━━ PROVIDED RECORDS

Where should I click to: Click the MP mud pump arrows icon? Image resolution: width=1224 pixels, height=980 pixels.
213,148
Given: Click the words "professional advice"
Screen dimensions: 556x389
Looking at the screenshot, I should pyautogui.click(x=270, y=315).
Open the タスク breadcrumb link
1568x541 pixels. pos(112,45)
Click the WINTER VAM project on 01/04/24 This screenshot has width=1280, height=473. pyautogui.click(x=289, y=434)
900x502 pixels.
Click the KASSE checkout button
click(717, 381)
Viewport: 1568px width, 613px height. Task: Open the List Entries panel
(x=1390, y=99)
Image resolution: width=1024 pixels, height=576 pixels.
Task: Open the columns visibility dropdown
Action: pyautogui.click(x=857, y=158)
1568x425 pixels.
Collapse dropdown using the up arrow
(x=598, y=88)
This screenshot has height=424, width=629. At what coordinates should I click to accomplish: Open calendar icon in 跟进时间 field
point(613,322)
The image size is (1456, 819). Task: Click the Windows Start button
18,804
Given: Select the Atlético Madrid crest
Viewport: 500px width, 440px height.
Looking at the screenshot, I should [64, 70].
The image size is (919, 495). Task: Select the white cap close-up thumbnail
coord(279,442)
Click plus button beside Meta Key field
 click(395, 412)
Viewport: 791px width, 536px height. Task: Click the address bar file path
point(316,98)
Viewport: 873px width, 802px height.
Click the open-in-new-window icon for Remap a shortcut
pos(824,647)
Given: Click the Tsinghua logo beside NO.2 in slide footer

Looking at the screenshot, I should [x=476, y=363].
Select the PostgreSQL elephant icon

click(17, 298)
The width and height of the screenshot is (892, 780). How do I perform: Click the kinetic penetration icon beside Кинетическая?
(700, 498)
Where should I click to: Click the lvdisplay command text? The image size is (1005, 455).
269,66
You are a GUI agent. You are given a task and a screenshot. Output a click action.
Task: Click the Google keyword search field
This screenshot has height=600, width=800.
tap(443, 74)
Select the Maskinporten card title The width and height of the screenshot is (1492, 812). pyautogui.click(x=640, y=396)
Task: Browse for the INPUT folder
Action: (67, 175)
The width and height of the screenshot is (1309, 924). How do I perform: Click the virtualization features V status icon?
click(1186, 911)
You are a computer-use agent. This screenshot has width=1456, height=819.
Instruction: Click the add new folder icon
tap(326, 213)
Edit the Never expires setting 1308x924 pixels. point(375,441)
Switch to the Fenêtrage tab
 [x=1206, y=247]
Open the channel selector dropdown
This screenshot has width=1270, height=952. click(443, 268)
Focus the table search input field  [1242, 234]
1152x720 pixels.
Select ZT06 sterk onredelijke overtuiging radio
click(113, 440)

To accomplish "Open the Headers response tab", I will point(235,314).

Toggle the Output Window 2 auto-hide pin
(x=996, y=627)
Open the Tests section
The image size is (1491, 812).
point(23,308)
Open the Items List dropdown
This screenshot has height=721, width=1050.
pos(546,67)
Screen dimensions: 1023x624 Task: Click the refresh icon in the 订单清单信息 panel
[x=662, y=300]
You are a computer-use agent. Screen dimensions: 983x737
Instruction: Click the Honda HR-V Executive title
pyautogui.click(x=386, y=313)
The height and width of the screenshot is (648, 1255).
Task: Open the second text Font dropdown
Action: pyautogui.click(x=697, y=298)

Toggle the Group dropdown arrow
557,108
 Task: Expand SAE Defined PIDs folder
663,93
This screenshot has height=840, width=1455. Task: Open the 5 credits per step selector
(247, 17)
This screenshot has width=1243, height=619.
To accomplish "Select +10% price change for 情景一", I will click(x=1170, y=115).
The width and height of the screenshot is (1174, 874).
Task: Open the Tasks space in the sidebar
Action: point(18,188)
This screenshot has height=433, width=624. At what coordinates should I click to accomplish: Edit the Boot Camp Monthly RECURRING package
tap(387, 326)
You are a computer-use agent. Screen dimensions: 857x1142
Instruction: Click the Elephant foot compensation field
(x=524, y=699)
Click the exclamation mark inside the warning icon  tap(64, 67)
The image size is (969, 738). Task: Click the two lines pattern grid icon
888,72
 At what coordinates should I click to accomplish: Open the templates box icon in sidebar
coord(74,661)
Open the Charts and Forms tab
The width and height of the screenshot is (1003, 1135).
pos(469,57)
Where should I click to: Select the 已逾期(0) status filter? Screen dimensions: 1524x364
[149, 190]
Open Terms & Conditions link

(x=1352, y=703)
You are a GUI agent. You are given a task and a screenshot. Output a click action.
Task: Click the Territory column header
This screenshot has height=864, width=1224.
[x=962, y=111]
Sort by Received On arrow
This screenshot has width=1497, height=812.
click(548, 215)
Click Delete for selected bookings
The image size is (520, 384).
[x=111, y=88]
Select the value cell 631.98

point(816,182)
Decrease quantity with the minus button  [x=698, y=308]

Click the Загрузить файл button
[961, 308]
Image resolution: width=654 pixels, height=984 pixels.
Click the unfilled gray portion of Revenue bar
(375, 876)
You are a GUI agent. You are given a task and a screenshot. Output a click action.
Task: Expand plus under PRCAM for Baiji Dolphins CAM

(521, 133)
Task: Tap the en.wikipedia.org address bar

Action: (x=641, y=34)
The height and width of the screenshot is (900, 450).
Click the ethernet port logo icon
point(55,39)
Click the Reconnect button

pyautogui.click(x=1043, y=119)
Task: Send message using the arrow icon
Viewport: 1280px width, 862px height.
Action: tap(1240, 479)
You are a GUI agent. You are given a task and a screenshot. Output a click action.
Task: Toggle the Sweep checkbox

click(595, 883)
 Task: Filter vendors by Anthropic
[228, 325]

━━━━

Reproduce every line of the material verbatim, from the first line to the last.

Where should I click to: Click the MP mud pump arrows icon? Image resolution: width=1224 pixels, height=980 pixels.
213,148
Given: Click the words "professional advice"
Screen dimensions: 556x389
Looking at the screenshot, I should pyautogui.click(x=270, y=315).
Open the タスク breadcrumb link
1568x541 pixels. pos(112,45)
Click the WINTER VAM project on 01/04/24 This screenshot has width=1280, height=473. pyautogui.click(x=289, y=434)
900x502 pixels.
Click the KASSE checkout button
click(717, 381)
Viewport: 1568px width, 613px height. Task: Open the List Entries panel
(x=1390, y=99)
Image resolution: width=1024 pixels, height=576 pixels.
Task: Open the columns visibility dropdown
Action: pyautogui.click(x=857, y=158)
1568x425 pixels.
Collapse dropdown using the up arrow
(x=598, y=88)
This screenshot has height=424, width=629. At what coordinates should I click to accomplish: Open calendar icon in 跟进时间 field
point(613,322)
The image size is (1456, 819). Task: Click the Windows Start button
18,804
Given: Select the Atlético Madrid crest
Viewport: 500px width, 440px height.
Looking at the screenshot, I should [64, 70].
The image size is (919, 495). Task: Select the white cap close-up thumbnail
coord(279,442)
Click plus button beside Meta Key field
 click(395, 412)
Viewport: 791px width, 536px height. Task: Click the address bar file path
point(316,98)
Viewport: 873px width, 802px height.
Click the open-in-new-window icon for Remap a shortcut
pos(824,647)
Given: Click the Tsinghua logo beside NO.2 in slide footer

Looking at the screenshot, I should [x=476, y=363].
Select the PostgreSQL elephant icon

click(17, 298)
The width and height of the screenshot is (892, 780). How do I perform: Click the kinetic penetration icon beside Кинетическая?
(700, 498)
Where should I click to: Click the lvdisplay command text? The image size is (1005, 455).
269,66
You are a GUI agent. You are given a task and a screenshot. Output a click action.
Task: Click the Google keyword search field
This screenshot has height=600, width=800.
tap(443, 74)
Select the Maskinporten card title The width and height of the screenshot is (1492, 812). pyautogui.click(x=640, y=396)
Task: Browse for the INPUT folder
Action: (67, 175)
The width and height of the screenshot is (1309, 924). How do I perform: Click the virtualization features V status icon?
click(1186, 911)
You are a computer-use agent. This screenshot has width=1456, height=819.
Instruction: Click the add new folder icon
tap(326, 213)
Edit the Never expires setting 1308x924 pixels. point(375,441)
Switch to the Fenêtrage tab
 [x=1206, y=247]
Open the channel selector dropdown
This screenshot has width=1270, height=952. click(443, 268)
Focus the table search input field  [1242, 234]
1152x720 pixels.
Select ZT06 sterk onredelijke overtuiging radio
click(113, 440)

To accomplish "Open the Headers response tab", I will point(235,314).

Toggle the Output Window 2 auto-hide pin
(x=996, y=627)
Open the Tests section
The image size is (1491, 812).
point(23,308)
Open the Items List dropdown
This screenshot has height=721, width=1050.
pos(546,67)
Screen dimensions: 1023x624 Task: Click the refresh icon in the 订单清单信息 panel
[x=662, y=300]
You are a computer-use agent. Screen dimensions: 983x737
Instruction: Click the Honda HR-V Executive title
pyautogui.click(x=386, y=313)
The height and width of the screenshot is (648, 1255).
Task: Open the second text Font dropdown
Action: pyautogui.click(x=697, y=298)

Toggle the Group dropdown arrow
557,108
 Task: Expand SAE Defined PIDs folder
663,93
This screenshot has height=840, width=1455. Task: Open the 5 credits per step selector
(247, 17)
This screenshot has width=1243, height=619.
To accomplish "Select +10% price change for 情景一", I will click(x=1170, y=115).
The width and height of the screenshot is (1174, 874).
Task: Open the Tasks space in the sidebar
Action: point(18,188)
This screenshot has height=433, width=624. At what coordinates should I click to accomplish: Edit the Boot Camp Monthly RECURRING package
tap(387, 326)
You are a computer-use agent. Screen dimensions: 857x1142
Instruction: Click the Elephant foot compensation field
(x=524, y=699)
Click the exclamation mark inside the warning icon  tap(64, 67)
The image size is (969, 738). Task: Click the two lines pattern grid icon
888,72
 At what coordinates should I click to accomplish: Open the templates box icon in sidebar
coord(74,661)
Open the Charts and Forms tab
The width and height of the screenshot is (1003, 1135).
pos(469,57)
Where should I click to: Select the 已逾期(0) status filter? Screen dimensions: 1524x364
[149, 190]
Open Terms & Conditions link

(x=1352, y=703)
You are a GUI agent. You are given a task and a screenshot. Output a click action.
Task: Click the Territory column header
This screenshot has height=864, width=1224.
[x=962, y=111]
Sort by Received On arrow
This screenshot has width=1497, height=812.
click(548, 215)
Click Delete for selected bookings
The image size is (520, 384).
[x=111, y=88]
Select the value cell 631.98

point(816,182)
Decrease quantity with the minus button  [x=698, y=308]

Click the Загрузить файл button
[961, 308]
Image resolution: width=654 pixels, height=984 pixels.
Click the unfilled gray portion of Revenue bar
(375, 876)
You are a GUI agent. You are given a task and a screenshot. Output a click action.
Task: Expand plus under PRCAM for Baiji Dolphins CAM

(521, 133)
Task: Tap the en.wikipedia.org address bar

Action: (x=641, y=34)
The height and width of the screenshot is (900, 450).
Click the ethernet port logo icon
point(55,39)
Click the Reconnect button

pyautogui.click(x=1043, y=119)
Task: Send message using the arrow icon
Viewport: 1280px width, 862px height.
Action: tap(1240, 479)
You are a GUI agent. You are given a task and a screenshot. Output a click action.
Task: Toggle the Sweep checkbox

click(595, 883)
 Task: Filter vendors by Anthropic
[228, 325]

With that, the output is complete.